• _SUA TAREFA_:
Traduza para o inglês esta frase do texto sobre Dailor Varela: “Fiz o texto, mas ele partiu antes que seus versos viessem à luz, o que só aconteceu agora, por obra de sua filha, a também poeta Máh Luporini.”

**** TEXTO BASE ****

Dailor Varela e a radicalidade derradeira

 Alguns anos antes de voltar ao ponto de partida, o poeta e jornalista Dailor Varela deu-me de presente a oportunidade de prefaciá-lo. Tratava-se da obra PulS.O.S., que continuava a sua beligerante empreitada de suas antecessoras, contra o bom-mocismo da poesia brasileira. Fiz o texto, mas ele partiu antes que seus versos viessem à luz, o que só aconteceu agora, por obra de sua filha, a também poeta Máh Luporini. Como o livro é praticamente o mesmo que ele me apresentou à época (acho que por volta de 2010), e como esta Apresentação não foi aproveitada para esta edição, tomei a liberdade de reproduzi-lo integralmente aqui, como forma de admiração e amizade para com o aldeão, de quem conservo muita saudade de nossas conversas por carta ou ao pé da rede, em sua casinha de frente para a montanha, em Monteiro Lobato.  Boa leitura!


Apresentação - “´PulS.O.S.´, ou O Grito de Um Poeta em Processo”

Em tempos pretéritos, Dailor Varela, o poeta–xamã que agora escreve versos lancinantes como Testamento: “Morto... / Deixarei o silêncio / dos meus labirintos. / Uma solidão que não / precisará de corpo.” – um pungente epitáfio para sua filha Maíra –, esteve na proa de um movimento que sacolejou a poesia brasileira em fins da década 1960: o poema/processo, uma derivação (ou se preferirem, um aprofundamento) das questões estéticas lançadas pelos poetas do Concretismo uma década antes, e já remexidas por aqueles que praticavam o poema-práxis. Apaixonado pela vanguarda mas sem largar o timão do anteriormente aprendido e apreendido, Dailor Varela, junto com seus companheiros de experiências poéticas sensoriais, colou, distendeu, copiou, inverteu, cobriu, clonou, modificou e – eventualmente – escreveu palavras e/ou figuras. Como um signo fílmico que precisava ser revelado quantas vezes fosse necessário ou possível, quer dizer, reinterpretado à exaustão para daí extrair outro sumo, uma vitamina diferenciada para fruição do êxtase poético, o verso deixava mais uma vez a linha horizontal da leitura para saltar aos olhos, seja através espacialização ou entortamento do verbo ou sua significação, e a conseqüente visualização física do poema; ou a transformação dessa mesma palavra num layout imerso na mesma sublimação permitida à fruição de um verso bem arranjado.

A vontade de reinterpretar alguns cânones universais, a leitura de HQs, o pragmatismo siderado e juvenil dos novos combatentes, tudo para Dailor, combatente comprometido com o seu tempo e lugar, confluía para uma batalha em novos campos de atuação. Não podendo fugir ao diálogo e à guerra de interlocução com o inimigo, seja ele o “bárbaro comodismo” ou o status quo colecionador de teias, a prática poética exigia um novo comprometimento com todos os sentidos.

**** MATERIAL FORNECIDO ****

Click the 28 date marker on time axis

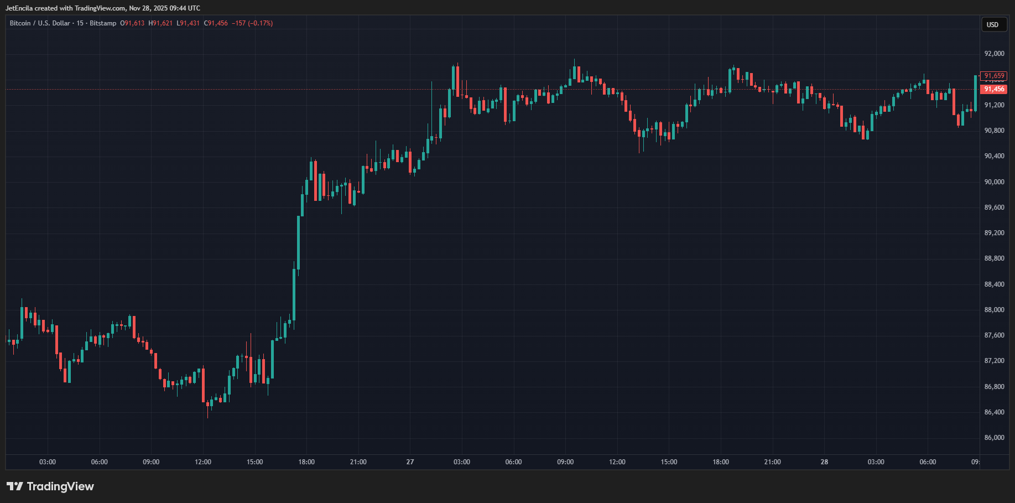pos(824,462)
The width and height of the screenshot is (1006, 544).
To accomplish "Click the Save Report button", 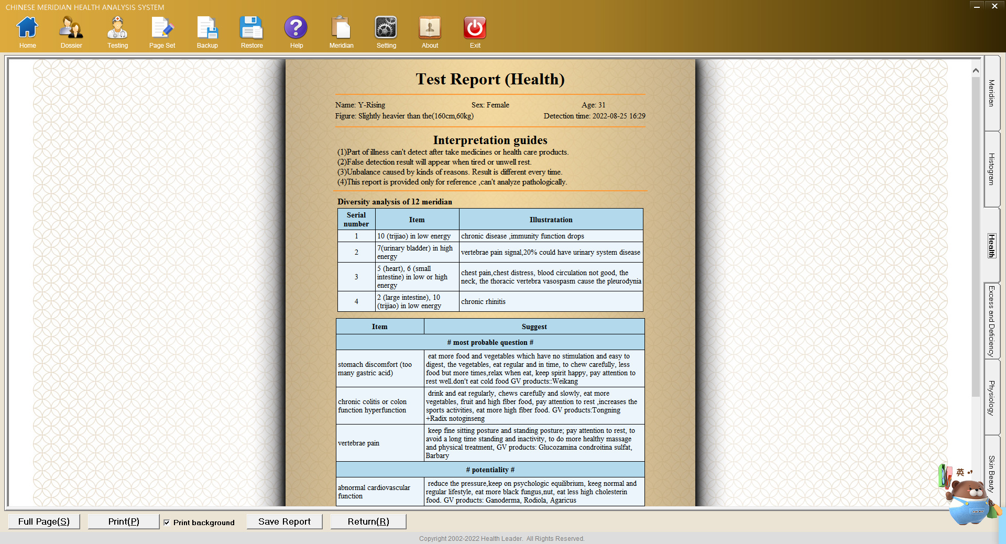I will pos(285,521).
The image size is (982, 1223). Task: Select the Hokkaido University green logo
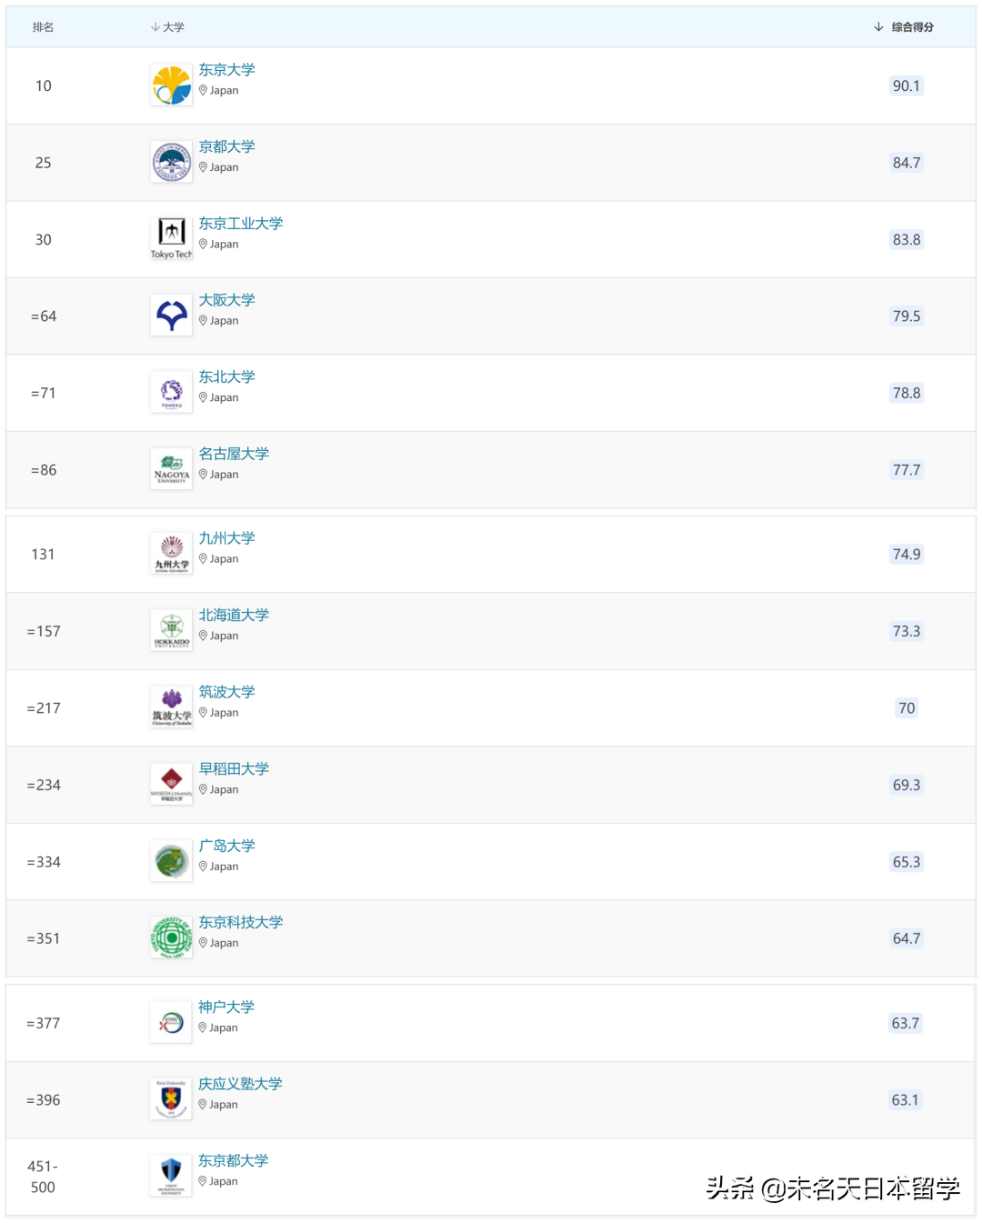pos(171,628)
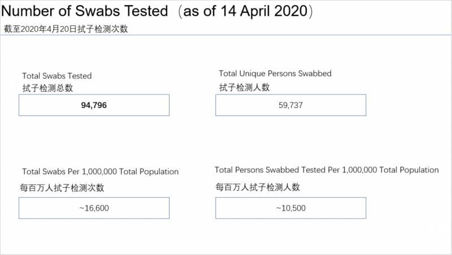
Task: Click the box showing ~16,600
Action: click(94, 208)
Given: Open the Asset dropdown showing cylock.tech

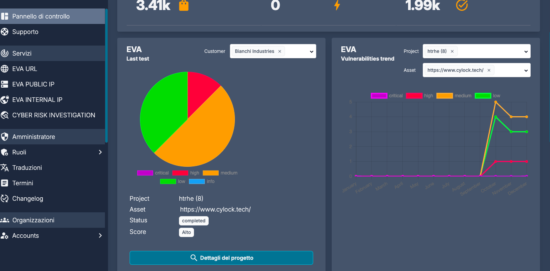Looking at the screenshot, I should pyautogui.click(x=525, y=70).
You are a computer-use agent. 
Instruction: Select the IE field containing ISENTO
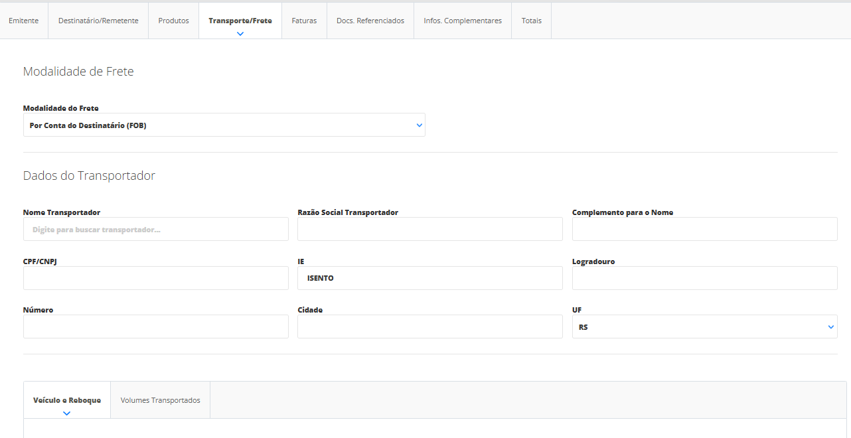pyautogui.click(x=429, y=278)
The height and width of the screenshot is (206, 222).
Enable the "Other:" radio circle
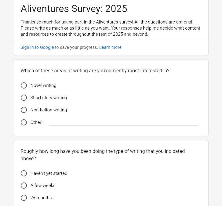click(x=24, y=122)
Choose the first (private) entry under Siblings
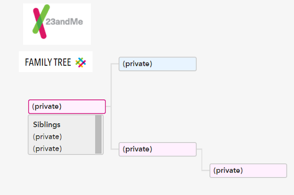Image resolution: width=294 pixels, height=195 pixels. [x=47, y=137]
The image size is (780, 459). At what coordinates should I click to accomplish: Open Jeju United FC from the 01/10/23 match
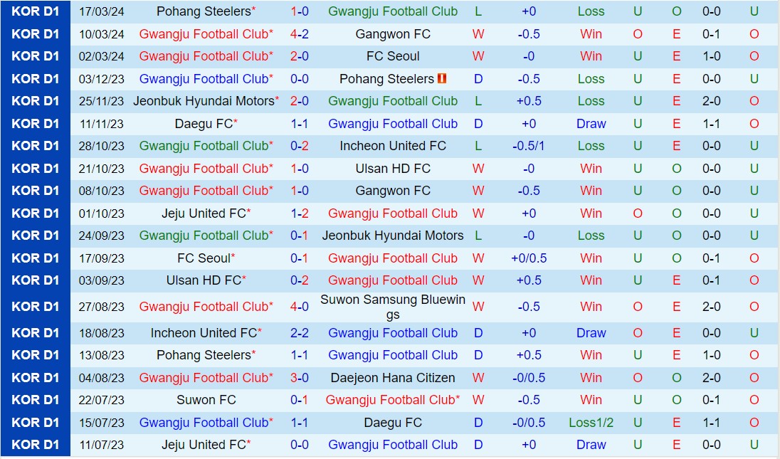tap(204, 213)
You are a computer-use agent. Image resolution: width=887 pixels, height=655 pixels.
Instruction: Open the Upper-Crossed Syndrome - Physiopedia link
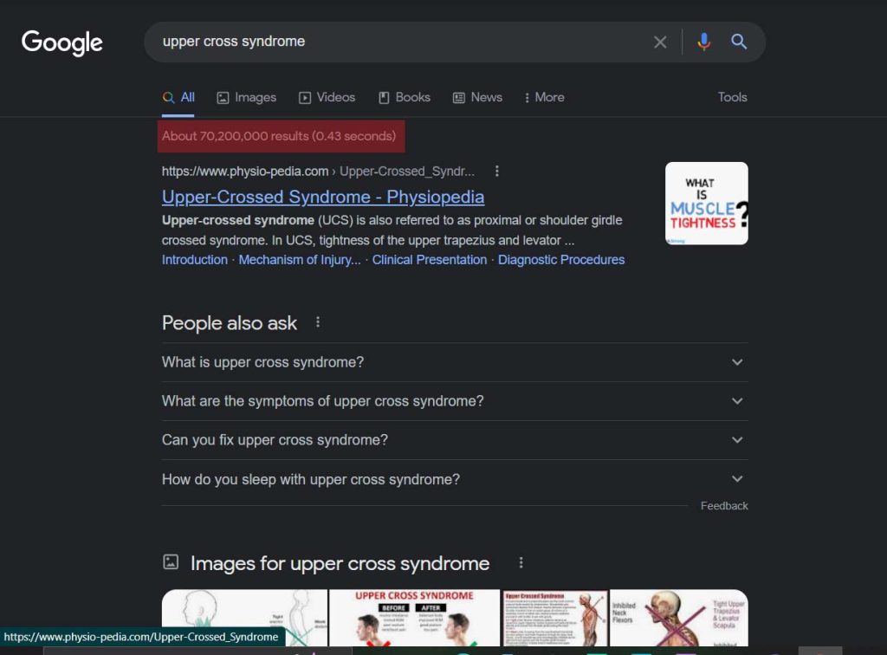tap(323, 197)
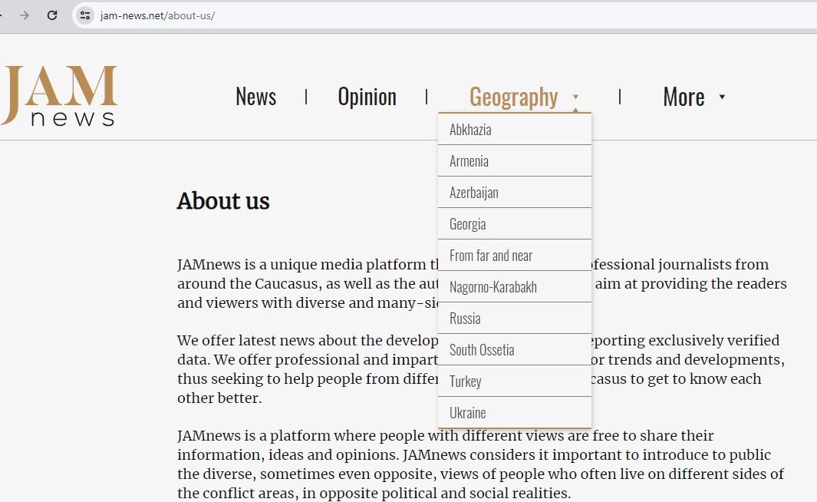The image size is (817, 502).
Task: Select Russia from Geography menu
Action: point(465,319)
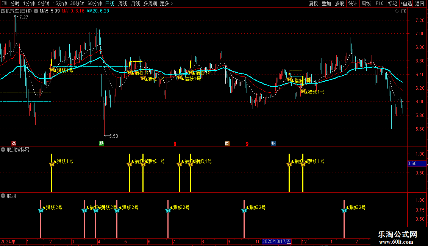Click the 复权 button

click(313, 3)
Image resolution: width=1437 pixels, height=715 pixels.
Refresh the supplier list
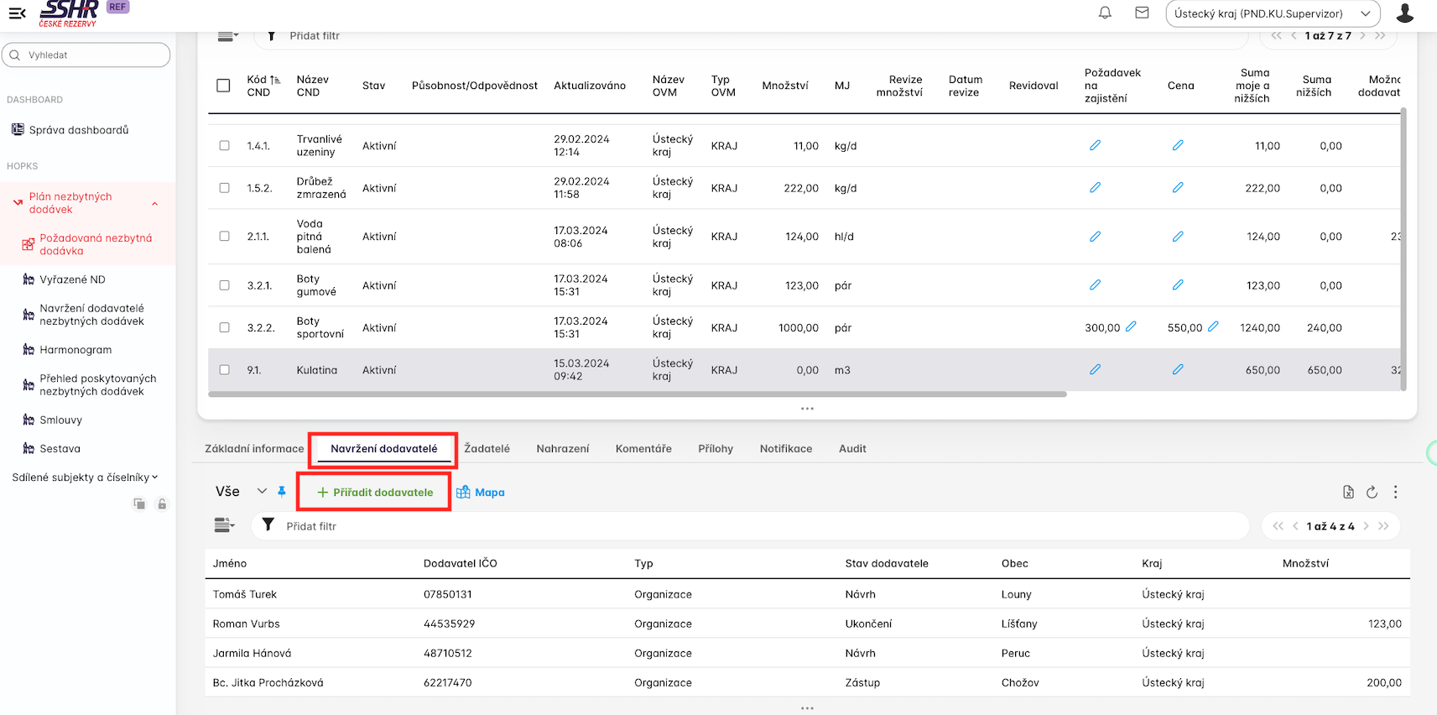[x=1372, y=493]
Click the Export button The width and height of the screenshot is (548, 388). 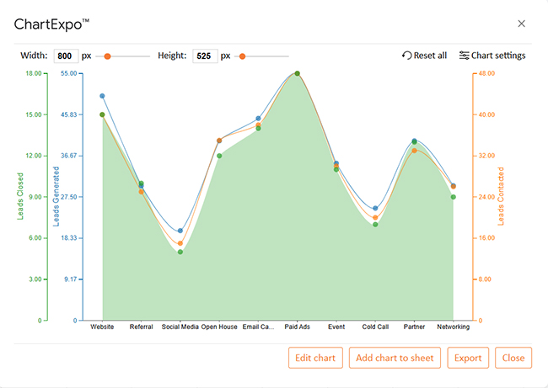pos(468,358)
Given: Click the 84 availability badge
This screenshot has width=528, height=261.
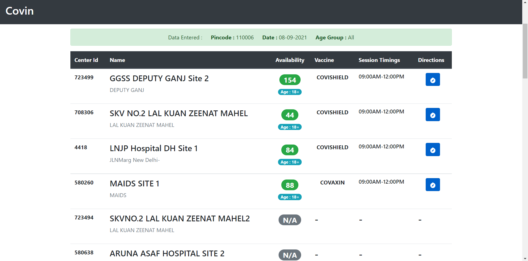Looking at the screenshot, I should [290, 150].
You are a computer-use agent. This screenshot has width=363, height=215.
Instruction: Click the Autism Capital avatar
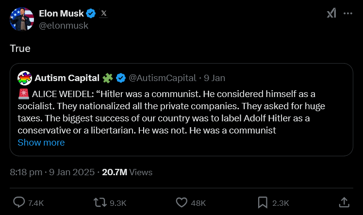click(24, 78)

****

• _RESPOSTA FINAL_:
I wrote the text, but he departed before his verses came to light, which has only happened now, through the work of his daughter, Máh Luporini, who is also a poet.